**Directions:** Copy out the line that contains "You are a computer-use agent. Screen" and the lines after it through the final one in the entries below, exactly, with no other lines.

**Record set:**
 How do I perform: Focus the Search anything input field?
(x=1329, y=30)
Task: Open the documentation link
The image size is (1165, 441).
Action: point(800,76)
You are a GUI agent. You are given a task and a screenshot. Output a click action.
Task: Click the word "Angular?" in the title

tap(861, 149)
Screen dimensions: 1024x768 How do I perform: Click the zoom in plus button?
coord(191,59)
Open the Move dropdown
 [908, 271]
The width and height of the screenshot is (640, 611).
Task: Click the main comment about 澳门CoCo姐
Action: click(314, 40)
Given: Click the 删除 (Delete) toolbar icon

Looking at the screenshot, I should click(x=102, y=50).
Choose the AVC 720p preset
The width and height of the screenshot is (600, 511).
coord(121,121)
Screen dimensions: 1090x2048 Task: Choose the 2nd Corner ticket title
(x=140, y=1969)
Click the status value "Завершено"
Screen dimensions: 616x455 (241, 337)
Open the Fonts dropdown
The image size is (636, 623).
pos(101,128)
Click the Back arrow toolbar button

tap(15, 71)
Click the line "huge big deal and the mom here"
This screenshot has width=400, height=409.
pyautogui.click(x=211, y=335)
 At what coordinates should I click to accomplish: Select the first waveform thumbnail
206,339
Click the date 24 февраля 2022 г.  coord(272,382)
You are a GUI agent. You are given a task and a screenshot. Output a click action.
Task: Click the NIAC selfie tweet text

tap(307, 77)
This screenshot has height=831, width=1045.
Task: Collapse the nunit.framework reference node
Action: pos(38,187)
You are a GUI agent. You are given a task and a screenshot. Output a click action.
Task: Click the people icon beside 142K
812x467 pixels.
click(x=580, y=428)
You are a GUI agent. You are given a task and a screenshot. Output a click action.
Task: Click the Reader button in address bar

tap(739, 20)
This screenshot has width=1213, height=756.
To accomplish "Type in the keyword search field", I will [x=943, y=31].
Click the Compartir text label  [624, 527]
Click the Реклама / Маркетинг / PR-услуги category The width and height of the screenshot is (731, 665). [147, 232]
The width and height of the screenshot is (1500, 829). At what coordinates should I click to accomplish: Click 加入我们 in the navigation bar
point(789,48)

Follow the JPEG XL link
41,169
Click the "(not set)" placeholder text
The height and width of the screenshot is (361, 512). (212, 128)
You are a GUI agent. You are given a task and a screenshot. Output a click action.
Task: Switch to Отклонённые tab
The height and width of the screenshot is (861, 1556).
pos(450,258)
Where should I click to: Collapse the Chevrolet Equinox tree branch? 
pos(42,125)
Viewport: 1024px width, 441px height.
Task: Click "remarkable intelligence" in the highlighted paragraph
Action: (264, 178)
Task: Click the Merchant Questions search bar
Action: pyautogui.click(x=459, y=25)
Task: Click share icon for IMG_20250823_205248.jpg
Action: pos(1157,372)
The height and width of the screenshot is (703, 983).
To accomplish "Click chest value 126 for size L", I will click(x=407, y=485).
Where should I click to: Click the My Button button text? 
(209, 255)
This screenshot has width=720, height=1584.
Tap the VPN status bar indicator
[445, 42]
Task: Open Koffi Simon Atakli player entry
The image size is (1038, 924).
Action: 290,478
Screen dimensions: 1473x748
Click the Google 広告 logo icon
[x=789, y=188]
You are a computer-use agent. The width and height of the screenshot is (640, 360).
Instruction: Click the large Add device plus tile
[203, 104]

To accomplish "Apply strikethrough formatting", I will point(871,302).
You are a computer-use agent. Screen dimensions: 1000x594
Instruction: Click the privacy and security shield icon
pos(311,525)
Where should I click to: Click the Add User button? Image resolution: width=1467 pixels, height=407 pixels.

**Solution to the problem:**
You are a computer-use agent. Screen dimensions: 1000x594
Instruction: Click the privacy and security shield icon
pos(311,525)
Where should I click to: Click the Add User button? Image resolution: width=1467 pixels, height=407 pixels.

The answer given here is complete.